Developing a new medicine takes an average of 10-15 years. Of the tens of thousands of compounds
screened, only one is approved. The road to approval looks as followed: Basic research – Drug discovery
– Pre-clinical – (IND submitted) – Clinical trials Phase 1-3 – (NDA/BLA submitted) – FDA review – (FDA
approval with only 1 FDA approved medicine) – Post-approval research & monitoring phase 4. More
than 7000 medicines are in development globally, ranging from 400 against diabetes to 1900 against
cancer. The two main biologic medicines product categories in development are monoclonal
antibodies (mAb) and vaccines. There are 258 vaccines in development to prevent and treat diseases
such as 2 for Alzheimer, ranging to 125 against infectious diseases. The power of vaccines in the last
decades have shown how diseases such as diphtheria, polio, measles and meningococcus can be
completely eliminated.
Vaccine strategies
1. Heat killed or formalin-inactivated vaccine. A pathogen is treated with heat or chemicals, resulting
in its death, while the antigenicity is retained. It is administered, and the vaccine stimulates
immunity, but the pathogen cannot multiply. If the pathogen is not fully killed, it can lead to serious
safety concerns. It is the least safe, but one of the most effective ways.
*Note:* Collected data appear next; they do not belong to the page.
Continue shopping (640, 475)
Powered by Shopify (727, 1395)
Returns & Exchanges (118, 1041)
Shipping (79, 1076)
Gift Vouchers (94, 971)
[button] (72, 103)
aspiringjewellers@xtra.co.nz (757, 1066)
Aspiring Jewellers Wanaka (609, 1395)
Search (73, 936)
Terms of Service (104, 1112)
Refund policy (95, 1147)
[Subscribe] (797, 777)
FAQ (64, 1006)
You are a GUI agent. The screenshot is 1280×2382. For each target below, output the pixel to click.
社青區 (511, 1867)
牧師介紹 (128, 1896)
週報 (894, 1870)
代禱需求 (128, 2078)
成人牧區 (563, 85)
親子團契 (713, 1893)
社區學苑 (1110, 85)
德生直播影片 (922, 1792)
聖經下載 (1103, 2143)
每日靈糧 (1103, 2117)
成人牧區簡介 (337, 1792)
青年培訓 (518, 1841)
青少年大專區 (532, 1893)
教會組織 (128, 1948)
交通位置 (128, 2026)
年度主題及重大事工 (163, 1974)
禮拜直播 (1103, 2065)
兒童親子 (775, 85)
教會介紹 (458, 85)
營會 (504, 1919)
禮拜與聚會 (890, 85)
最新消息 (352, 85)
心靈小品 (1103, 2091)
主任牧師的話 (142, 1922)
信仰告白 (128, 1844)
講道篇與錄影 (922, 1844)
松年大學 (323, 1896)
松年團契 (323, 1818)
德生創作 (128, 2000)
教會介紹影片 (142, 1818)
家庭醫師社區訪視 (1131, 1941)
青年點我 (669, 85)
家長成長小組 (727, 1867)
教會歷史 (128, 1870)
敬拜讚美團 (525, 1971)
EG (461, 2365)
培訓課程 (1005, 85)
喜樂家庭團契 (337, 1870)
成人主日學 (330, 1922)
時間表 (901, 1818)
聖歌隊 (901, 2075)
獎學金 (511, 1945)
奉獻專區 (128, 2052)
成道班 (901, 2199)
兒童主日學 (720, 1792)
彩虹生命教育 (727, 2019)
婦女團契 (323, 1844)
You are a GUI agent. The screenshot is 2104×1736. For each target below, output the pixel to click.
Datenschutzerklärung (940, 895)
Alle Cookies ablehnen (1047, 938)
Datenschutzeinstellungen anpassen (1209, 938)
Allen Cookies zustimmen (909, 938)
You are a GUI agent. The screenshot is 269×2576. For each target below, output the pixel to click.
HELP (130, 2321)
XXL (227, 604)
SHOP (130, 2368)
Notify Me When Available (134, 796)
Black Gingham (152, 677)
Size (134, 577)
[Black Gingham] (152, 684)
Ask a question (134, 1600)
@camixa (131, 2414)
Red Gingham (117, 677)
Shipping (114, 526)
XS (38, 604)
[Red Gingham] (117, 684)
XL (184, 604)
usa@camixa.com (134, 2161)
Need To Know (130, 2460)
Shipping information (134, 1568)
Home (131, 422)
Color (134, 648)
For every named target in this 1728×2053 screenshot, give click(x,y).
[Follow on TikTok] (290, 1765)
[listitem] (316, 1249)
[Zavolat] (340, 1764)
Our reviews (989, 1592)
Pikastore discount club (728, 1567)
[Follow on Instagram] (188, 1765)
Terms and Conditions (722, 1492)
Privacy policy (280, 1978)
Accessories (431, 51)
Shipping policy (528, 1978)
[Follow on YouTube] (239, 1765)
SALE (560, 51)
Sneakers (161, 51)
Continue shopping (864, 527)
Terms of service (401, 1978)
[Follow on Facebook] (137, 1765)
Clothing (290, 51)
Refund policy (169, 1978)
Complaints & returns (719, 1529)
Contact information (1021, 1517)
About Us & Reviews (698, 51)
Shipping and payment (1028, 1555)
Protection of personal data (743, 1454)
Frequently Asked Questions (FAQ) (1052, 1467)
2. Live attenuated vaccines. In live attenuated cells or viruses, the virulence is eliminated or reduced,
resulting in a pathogen that is alive with the same antigenicity. It is administered, and the vaccine
stimulate immunity (via its antigens), the pathogen can multiply. Creating an attenuated strain
takes time and safety checks, but it is the most effective type of vaccine.
, 3. Vector vaccines. Vaccina viruses like the poxvirus have a broad
host range and are stable (lyophilized). They are well studied
dsDNA (187 kbp) with around 200 proteins. The adenovirus is a
dsDNA (26-46 kbp) with around 23-46 proteins. By using a virus
which is able to infect humans, but is harmless by itself, epitopes
can be mounted on top of that virus and it is able to infect cells,
that will start fighting it. This is done via recombinant technology.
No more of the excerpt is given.